The World Health Organization says the role of the health system is to improve the health of the population through organizations, people and actions that promote, maintain or restore health. The three countries ravaged by the most recent Ebola outbreak did not have such health systems in place. Ebola showed us that fragile health systems are the catalyst for uncontrollable outbreaks. It has been stated time and time again that it was not Ebola—a virulent but not very infectious disease, but the fragility of the health systems that led to the disastrous outcomes. An example of this is how Nigeria avoided what could have been a colossal disaster by, among other things, utilizing the existing coherent health system built upon polio eradication efforts. This system mobilized epidemiologists and health workers who were already trained and familiar to the community. Their heroic and quick efforts quelled the dangerous disease just three months after it touched Nigerian soil compared to 14 months in Liberia and 18 months in Sierra Leone.
Vaccines work. Full stop. But vaccines need effective systems to get to all who need them.
The issue of efficacy versus effectiveness is an important discussion in the world of vaccine development. Efficacy looks at the strength of a vaccine and can be calculated in a study setting that measures the percentage of people vaccinated who do not get a disease versus the number of people who were not vaccinated. Effectiveness, on the other hand, looks at how the vaccine holds up in the real world. Potential issues that could hinder the vaccine’s ability to protect a population range from individual biological factors to more systemic and practical challenges. These include having enough trained health workers to give the vaccine, or having constant cooled storage area to keep vaccines stable in sweltering tropical or desert climates.
Another major barrier to individuals getting vaccinated is the distance between communities and health care providers.
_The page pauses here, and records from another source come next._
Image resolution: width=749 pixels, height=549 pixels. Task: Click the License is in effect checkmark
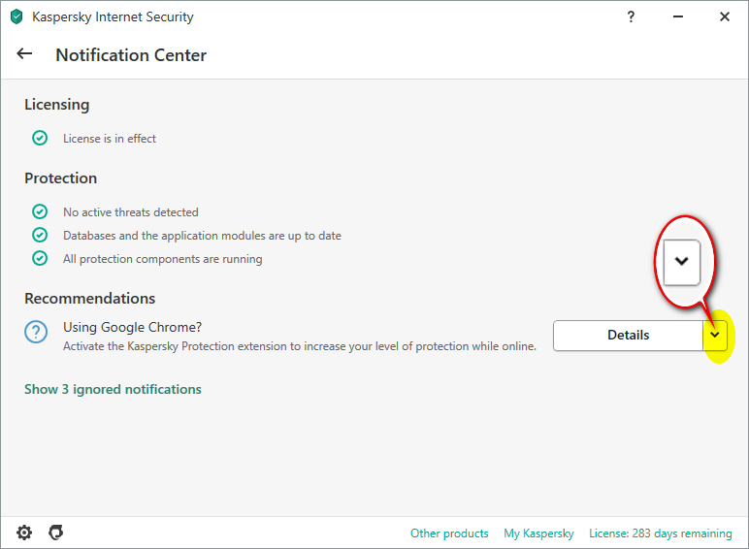click(40, 138)
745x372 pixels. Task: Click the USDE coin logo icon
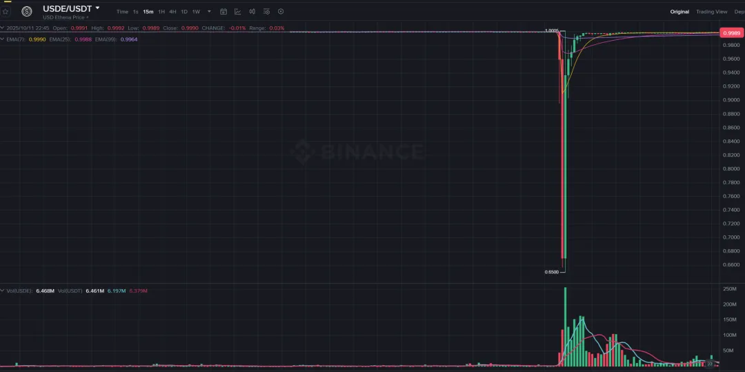tap(27, 12)
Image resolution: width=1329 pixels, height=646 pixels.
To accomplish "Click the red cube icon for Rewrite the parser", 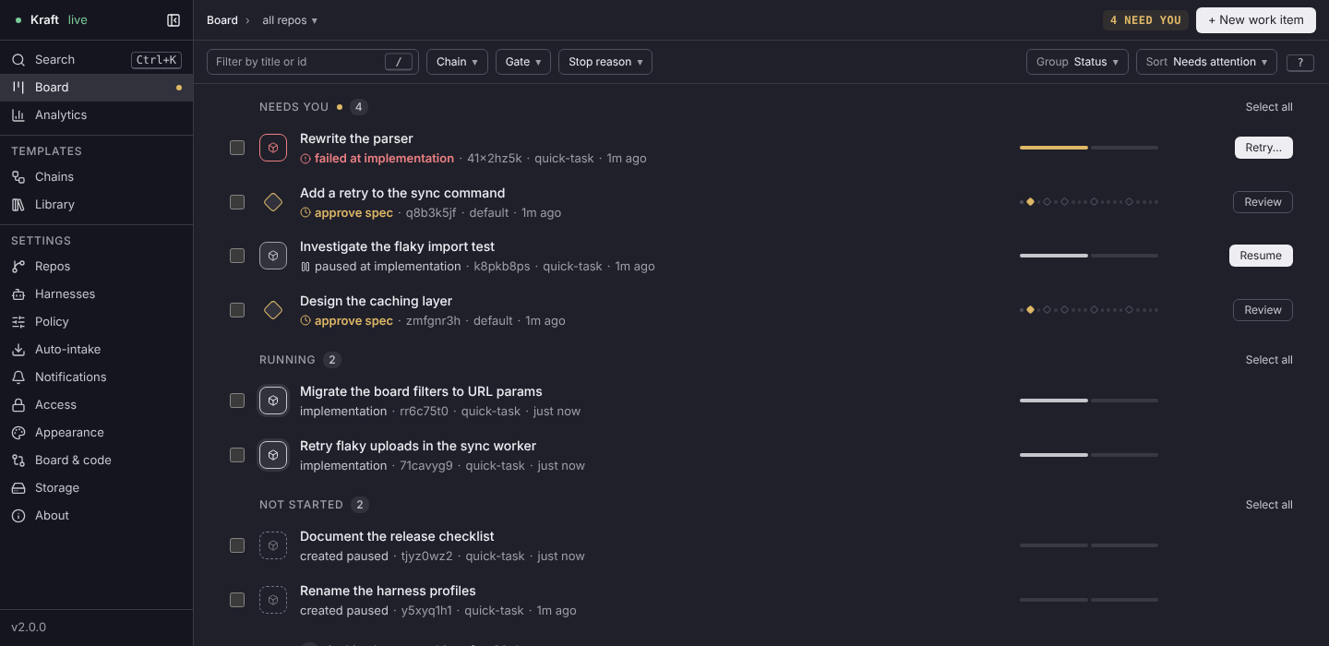I will tap(273, 148).
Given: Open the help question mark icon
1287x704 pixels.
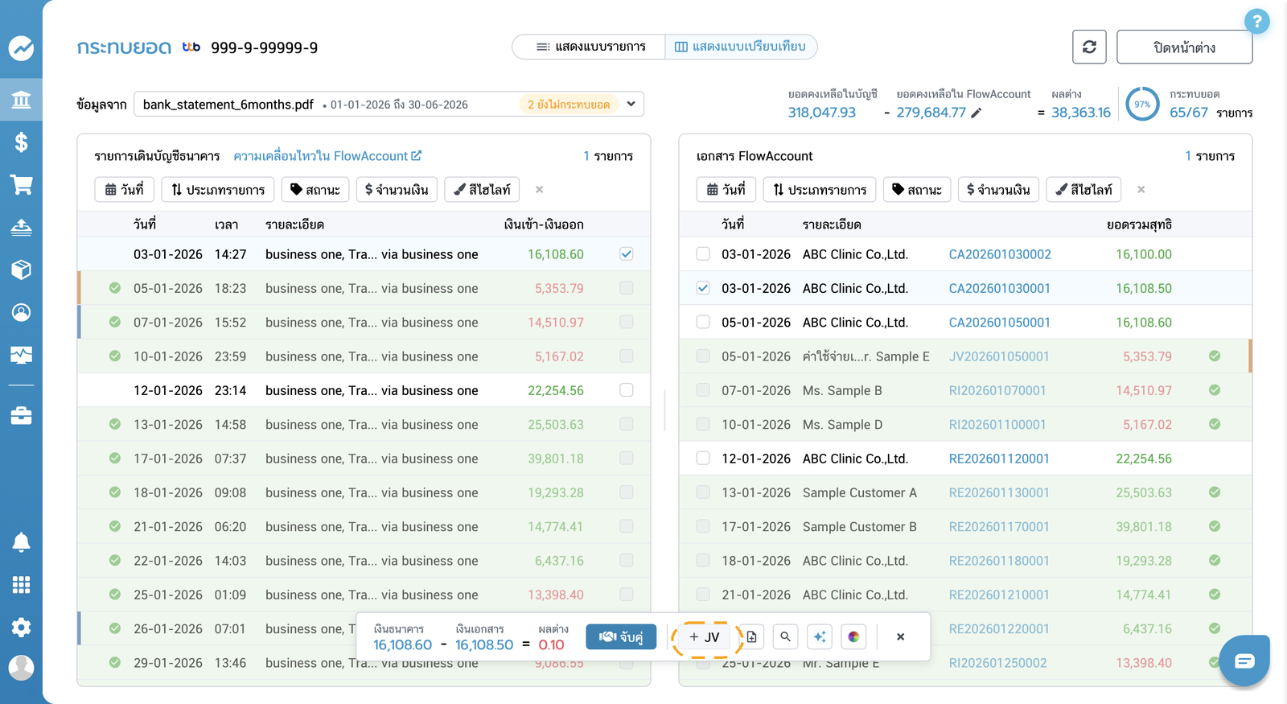Looking at the screenshot, I should click(1256, 22).
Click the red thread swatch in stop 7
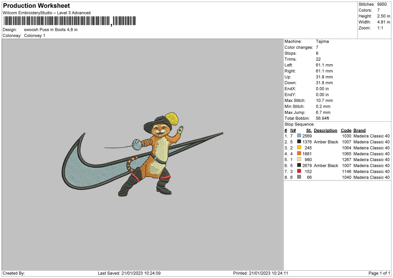The width and height of the screenshot is (393, 278). (x=299, y=171)
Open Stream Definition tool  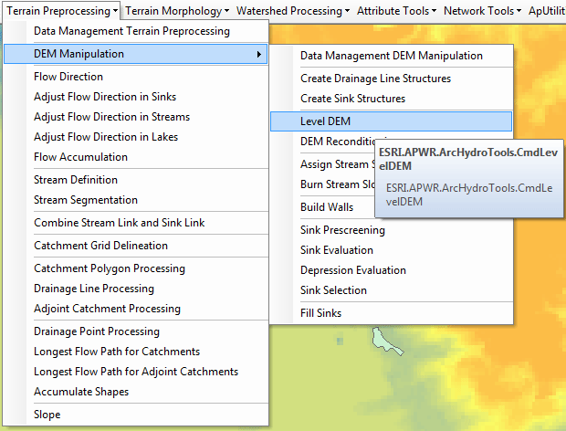click(x=76, y=180)
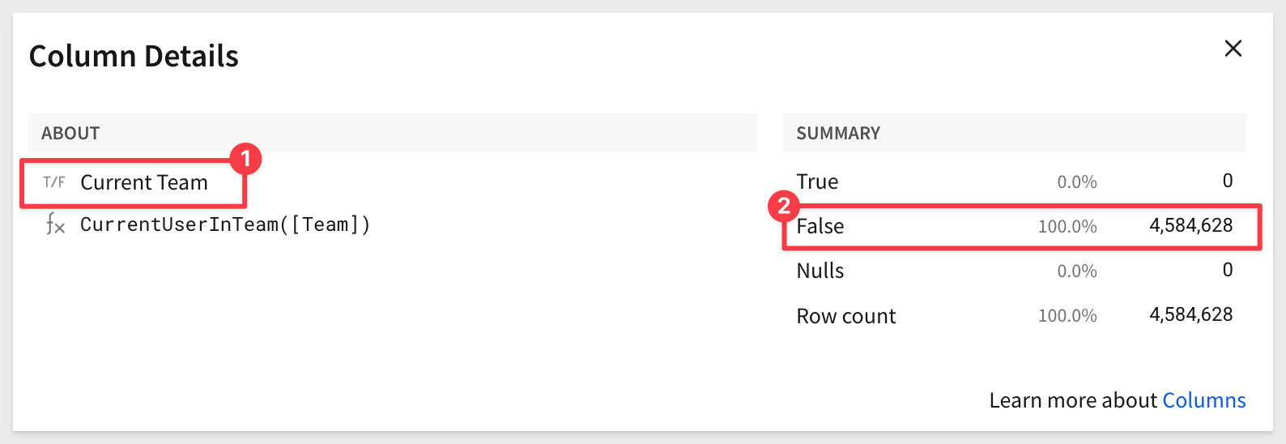The width and height of the screenshot is (1286, 444).
Task: Click the 0.0% value in True row
Action: (1077, 182)
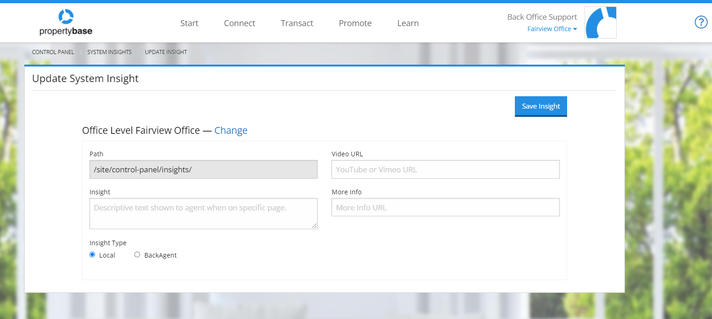Screen dimensions: 712x319
Task: Click the Save Insight button
Action: tap(541, 106)
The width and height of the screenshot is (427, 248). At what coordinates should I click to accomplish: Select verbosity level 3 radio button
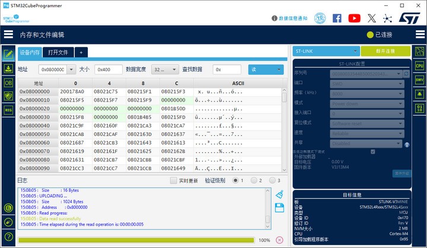tap(272, 180)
Even though half of the world lives in rural areas, the health workforce is unequally skewed to urban areas—meaning rural and many times, the poorest people cannot access nurses and doctors when they need to.
A well-planned health system includes thoughtful and customized solutions to these problems. Vaccines are an intervention that can protect children by strengthening and extending existing immunization services and other health structures. Mr. Gates and other donor communities would do well to encourage the normalization of seeking health care by supporting primary healthcare services that allow for regular contact with difficult to reach communities. Often this will require country-specific innovative solutions like Ethiopia’s health extension program and mobile HIV testing in South Africa.
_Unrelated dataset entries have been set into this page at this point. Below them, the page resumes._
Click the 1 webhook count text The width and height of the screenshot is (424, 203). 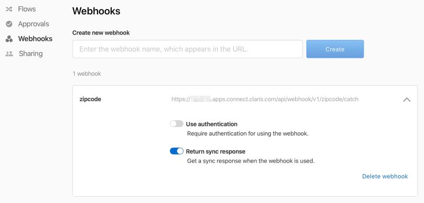point(87,74)
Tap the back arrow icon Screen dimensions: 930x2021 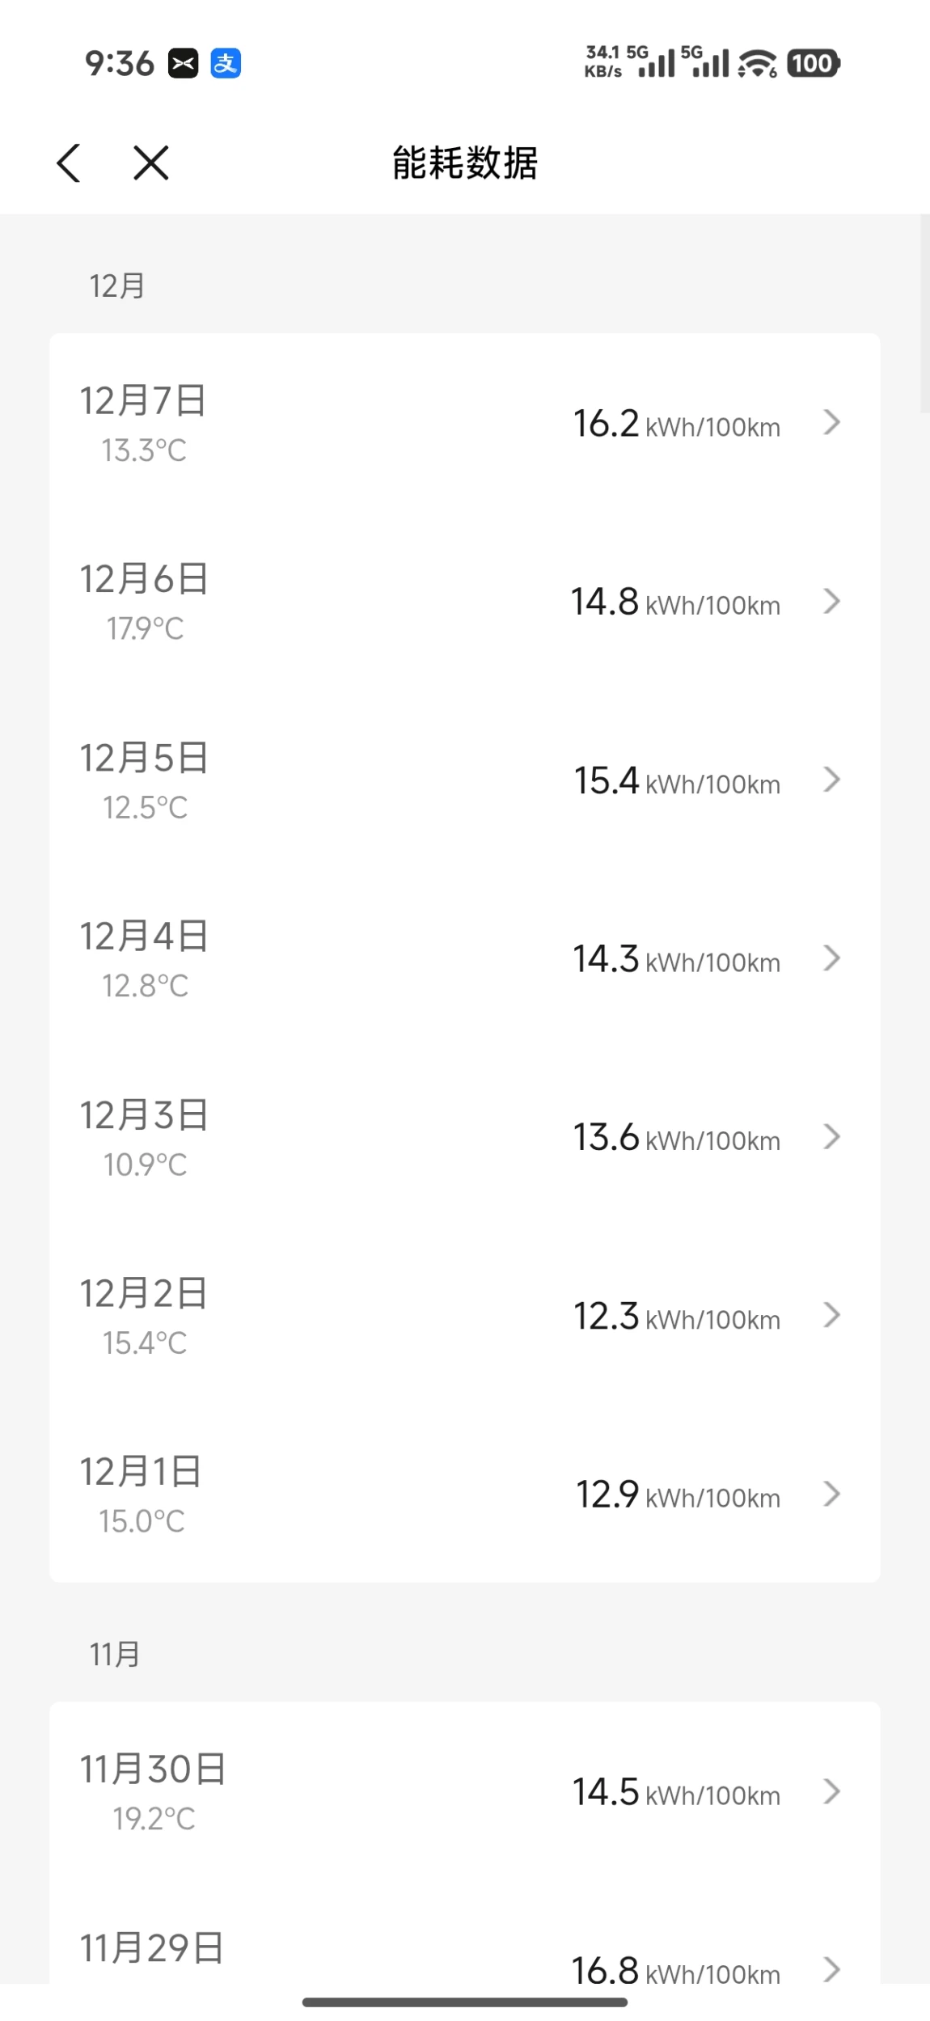pyautogui.click(x=69, y=163)
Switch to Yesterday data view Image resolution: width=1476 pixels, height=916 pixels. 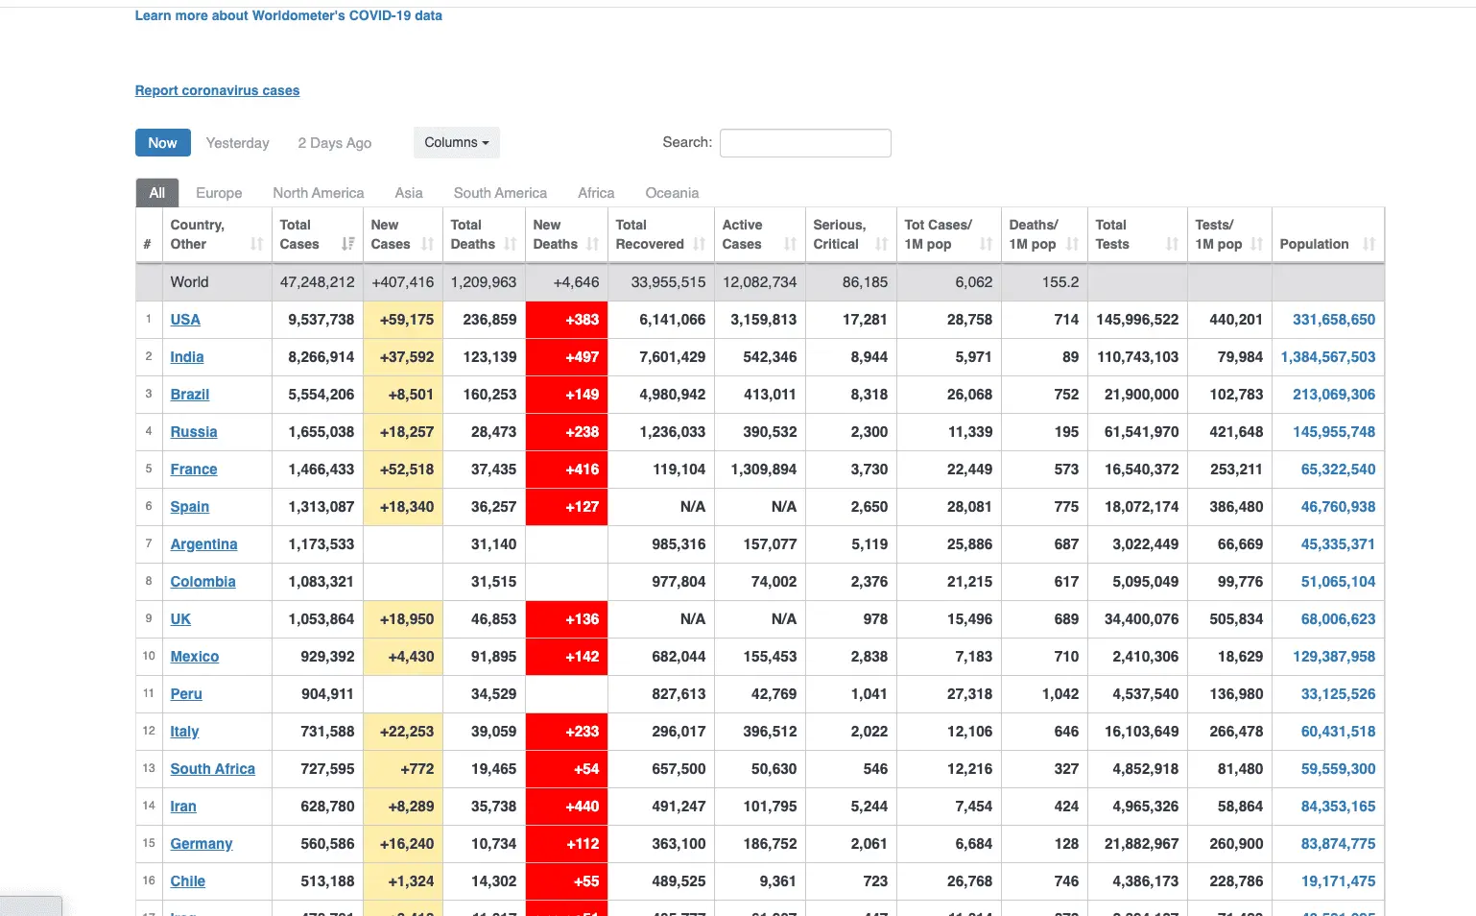(x=237, y=142)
So why do we not invest in health systems? Why do we continue to focus on vaccines and treatment and really cool malaria-zapping lasers? Perhaps the issue seems too complex or too expensive.
Providing healthcare to everyone is certainly complex, but it’s a familiar complexity. This issue should resonate with every Brit who is watching the struggle between NHS and Junior Doctors and with Americans who want reassurance that if they get sick they will not endure crushing medical debt.
Investing in health systems requires a true desire to shift the donor-recipient narrative, because it ultimately means talking about sustainable and locally managed national systems. This is what we want right? There is strong evidence that investing in the health systems of Guinea, Liberia, and Sierra Leone would have cost almost a third less than the £2.8 billion (US$ 34.7 billion) spent on foreign aid and response measures.
Bill Gates and other donors’ investment in CEPI is a much-awaited action towards preventing the next pandemic. This is only part of the story. To truly prepare for the next pandemic, we need to invest in innovation AND effective and resilient health systems. This is not a new message, but it is a constantly overlooked one. We cannot afford any longer to keep talking about the need to strengthen health systems—we must invest more in health systems in low-income countries now.